§ REQUIRED ACTION:
Starting at the line that holds "Given: Open the Arsenal team name", restate every line word for word up to and including the last one in the listing below, and omit all pictures.

§ LISTED ENTRIES:
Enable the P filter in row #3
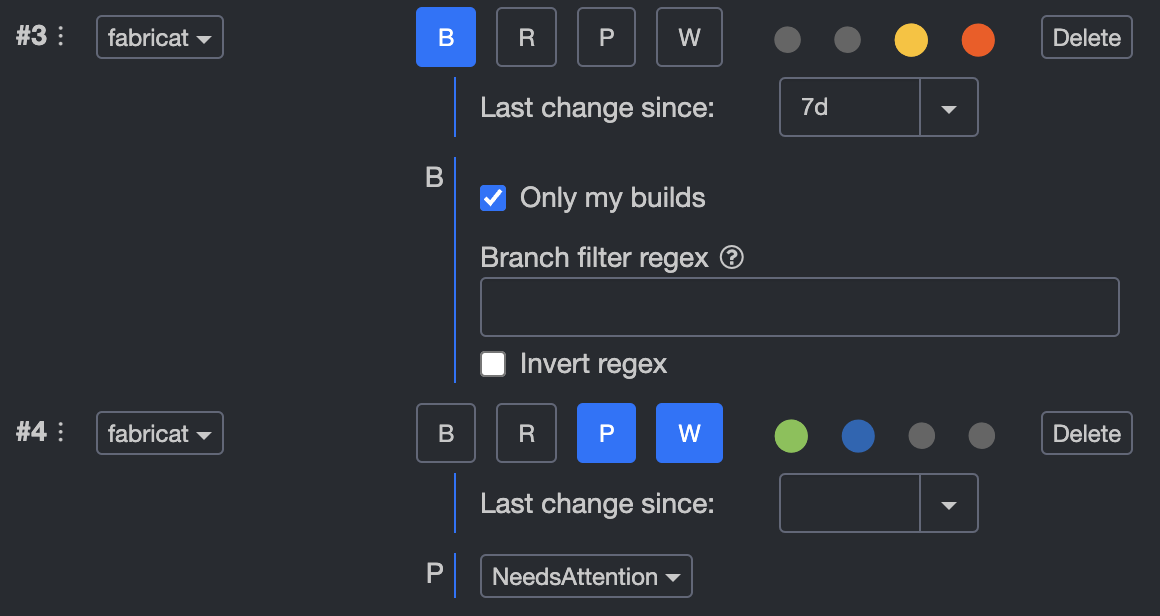 pyautogui.click(x=606, y=38)
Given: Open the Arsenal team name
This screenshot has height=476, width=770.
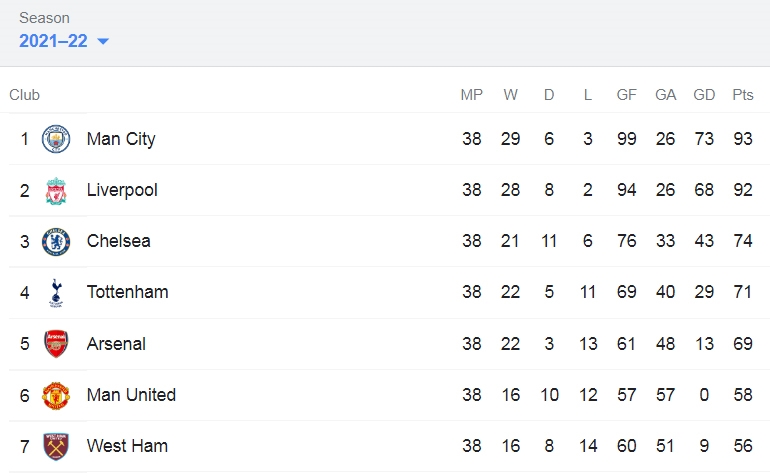Looking at the screenshot, I should tap(116, 344).
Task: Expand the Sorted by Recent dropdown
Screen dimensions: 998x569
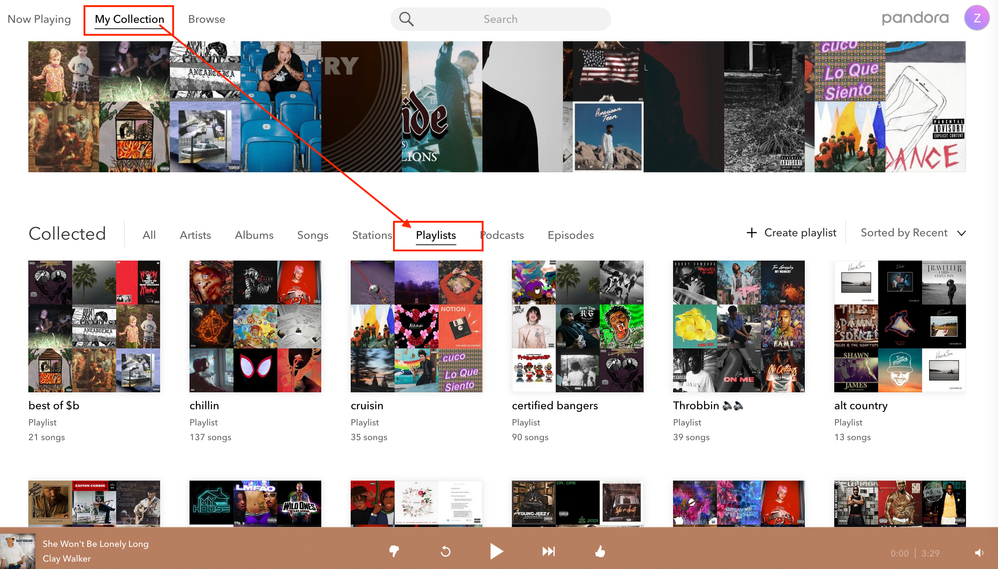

§ TASK ANSWER:
Given: Open the Arsenal team name
This screenshot has height=476, width=770.
Looking at the screenshot, I should tap(116, 344).
Task: Expand the Sorted by Recent dropdown
Screen dimensions: 998x569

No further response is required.